Sunday, September 28, 2008
Having made a name for themselves with guest appearances on The Andy Griffith Show, The Dillards, known primarily as a bluegrass group, released this half-hour opus in 1968. While bluegrass is the key ingredient in Wheatstraw Suite, the record is augmented with Byrds-style folk-rock and Nashville country music. Every song is breezy and short, with not a wasted note in sight. The songs are a mix of covers and originals, but they all fit cohesively with each other without sounding identical. A few of them feature orchestral arrangements, but low in the mix, just adding a touch of depth while leaving room for the dobro, mandolin, pedal steel and Herb Pedersen’s rollicking banjo, which is the most ear-catching thing going on in many of these songs, (particularly the rolling and tumbling instrumental “Bend the Strings”.)

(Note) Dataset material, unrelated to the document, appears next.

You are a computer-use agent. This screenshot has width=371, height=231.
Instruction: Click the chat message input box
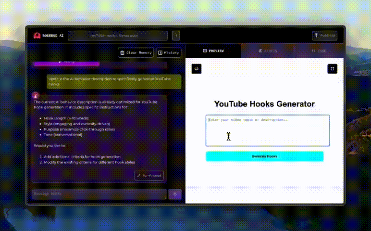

Pedersen, who sings lead vocals on five of the thirteen songs included here, replaced Doug Dillard, who left the group shortly before the recording of this album (he went on to be the “Dillard” in Dillard and Clark). When Pedersen isn’t singing lead in his broad country tenor, Rodney Dillard takes over with his lithe, reedy voice, turning in a particularly affecting performance on “Lemon Chimes”. Both singers are great, and even better when the whole group is harmonizing, as on their cover of Tim Hardin’s “Reason to Believe” or The Beatles’ “I’ve Just Seen a Face”, (which is a great choice for this group, since it was practically a bluegrass tune to begin with).
While there isn’t a weak song in the bunch, it’s a good thing they saved “She Sang Hymns Out of Tune” for last, because I don’t think any song would want to be the song that has to follow something so beautiful and heart-breaking. Written by Jesse Kincaid, it’s a gentle waltz about a sad and strange woman and her lonely death. The Dillards allow it to build from verse to verse, adding more layers of sound as they do, wringing an unbelievable amount of emotion from such a simple song, never resorting to histrionic melodrama. These lyrics are particularly affecting, though it would hard to explain why:
She lived in a sorcerer’s room
she pounded the table and brandished a broom
she turned 10,000 when she touched the moon
Wednesday, September 17, 2008
Madvillainy was a perfect meeting of the minds: Not only were Madlib and DOOM both contributing work that ranks among the best they’ve done to date, but they proved to be an impeccable pairing. This might not be a surprise, as each man’s affinity for developing a new conceptual alter-ego for just about every project is matched only by their shared propensity for smoking marijuana. What the Madvillain project proved, however, was how parallel they are musically, particularly in how comfortable each man is with an unpolished, rhythmic looseness. Usually eschewing computers for manually-controlled samplers, they both employ a production style miles away from the pro-tools beatmapping and rigid drum-machines of slick aristo-rap. (For reference, see DOOM’s series of Special Herbs releases and Madlib’s Beat Konducta series.) Their rapping is similar as well: DOOM uses irregular meters and rhyme schemes, hovering around the beat with an Ornette Coleman flow that refuses to be tied too closely to the ones and twos. Madlib, as the helium-voiced rap cartoon Quasimoto, mumbles his lyrics in short, irregular spurts.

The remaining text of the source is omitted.